A: Headshots have become a way to humanize business. Doing business used to mean walking into a store and forging a relationship with someone, but that doesn’t happen anymore. We live in a digital world. People connect on social media and have conversations on the phone, but we don’t have much human interaction. The goal of a headshot is to instill a little humanity into a company, as if to say, “We’re not a large conglomerate; we’re a group of human beings.”

Q: In that case, why not use full-length photos? Why only headshots?
A: When you’re talking to someone who is right in front of you, you make eye contact. That’s how you make the human connection. Also, headshots are usually used for small profile images. In social media or on your LinkedIn page, the picture is only about a quarter of an inch in size.

Q: How did you get involved in this?
A: My wife and I have a boutique wedding photography brand in the Jewish world, and in the course of my work I met someone who is probably the world’s best headshot photographer. His name is Peter Hurley, and he’s based in New York City. When I saw his portfolio, I immediately decided that was something I wanted to do. For two years I went to his studio every Wednesday and did headshots for free to hone my craft. About a year ago, we let it loose in our community, and it went crazy! Everyone could see the value of having a high-quality headshot.
For me, it’s all about creating a connection. When I’m working with people, I’m teaching them how to convey confidence with their eyes, approachability with their mouths, how to have a strong jaw line, things like that. We teach our clients how to look their best. Then I’ll throw them a funny line that makes them forget they’re in front of a camera, and that’s how you get a human expression. That image is then captured for use in marketing. Because that image is one of warmth and connection, it helps them connect very strongly with their clientele.

Q: What exactly do you tell them to do?
A: There are over 100 rules to creating a great headshot. Some of the basics involve the three parts of the face that move—eyes, eyebrows and mouth. They all contribute to different expressions.

Q: Tell me about the eyes.
A: If someone has his eyes wide open, he can look like a deer caught in the headlights. Adding a tiny squint can create a look of confidence. Too much confidence, though, can make a person look mean, so we have to use the mouth to create approachability. But if there’s too much approachability in the mouth without enough confidence in the eyes, it can make someone look too eager.
The eyebrows are for expression. We can raise them for curiosity or lower them for intensity, but I don’t look too much for that in my day-to-day work.
The next thing we do is get rid of whatever might be hiding under the chin.
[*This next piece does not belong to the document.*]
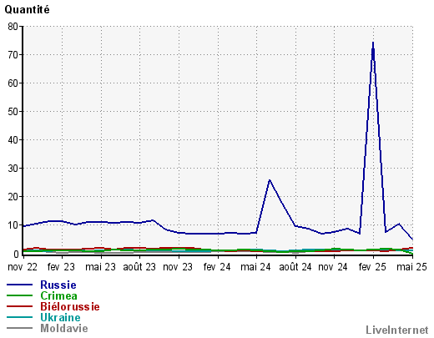Click the gray Moldavie line swatch
Screen dimensions: 434x338
tap(19, 328)
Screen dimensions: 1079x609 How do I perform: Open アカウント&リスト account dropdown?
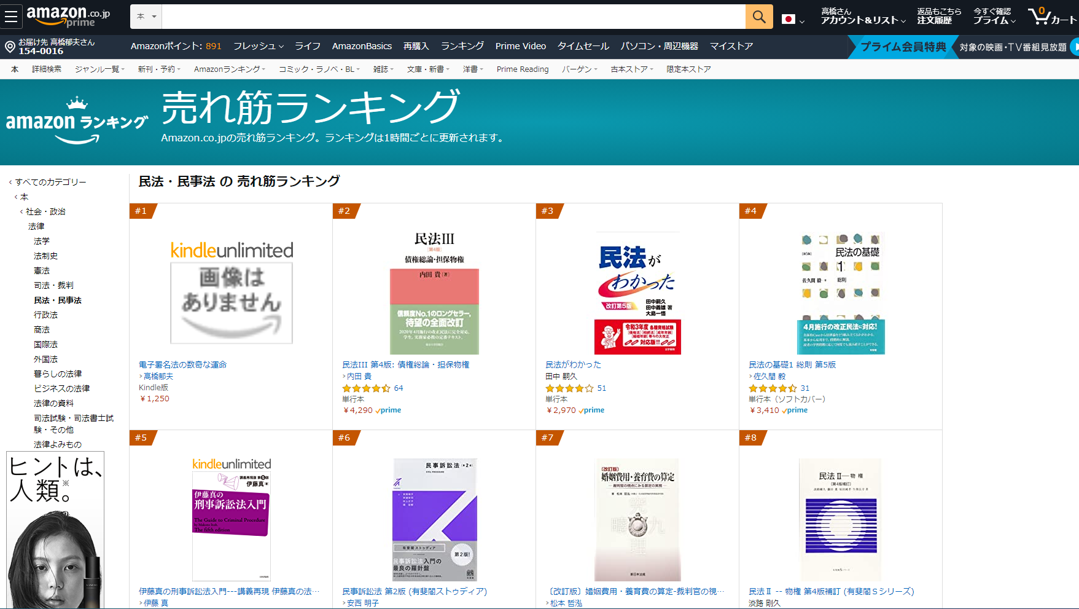click(862, 17)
To do that, we have the person imagine that there’s a hook in his head pulling it to the ceiling, which causes the head to be very erect. Then we bring the forehead outward and down, which stretches the skin around the jaw and creates a strong jawline, at the same time hiding the chin. This would certainly look weird in a three-dimensional world, but our images are two-dimensional.
Those are the basic guidelines, but each person is individually shaped, so we adjust the lights to complement each subject and highlight or shadow certain facial features.
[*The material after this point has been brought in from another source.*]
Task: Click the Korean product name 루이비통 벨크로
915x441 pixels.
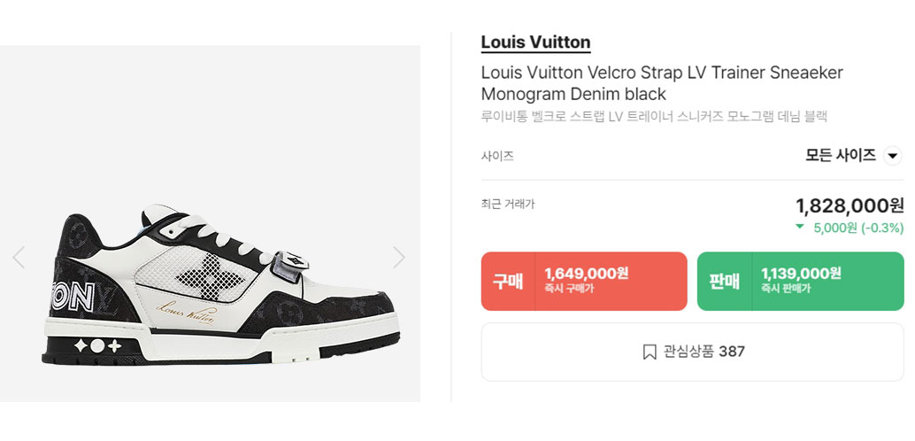Action: point(653,116)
Q: Are these your own theories or is there some kind of manual?
A: I learned all this from Peter Hurley. I’m a student of his, and I’m also becoming his associate. I spent two years following his formula before going into business. Nothing that I’m doing is new. I’m infusing my own personality into my work and creating the relationship and connection with my subjects, but all of the technical aspects are straight from him.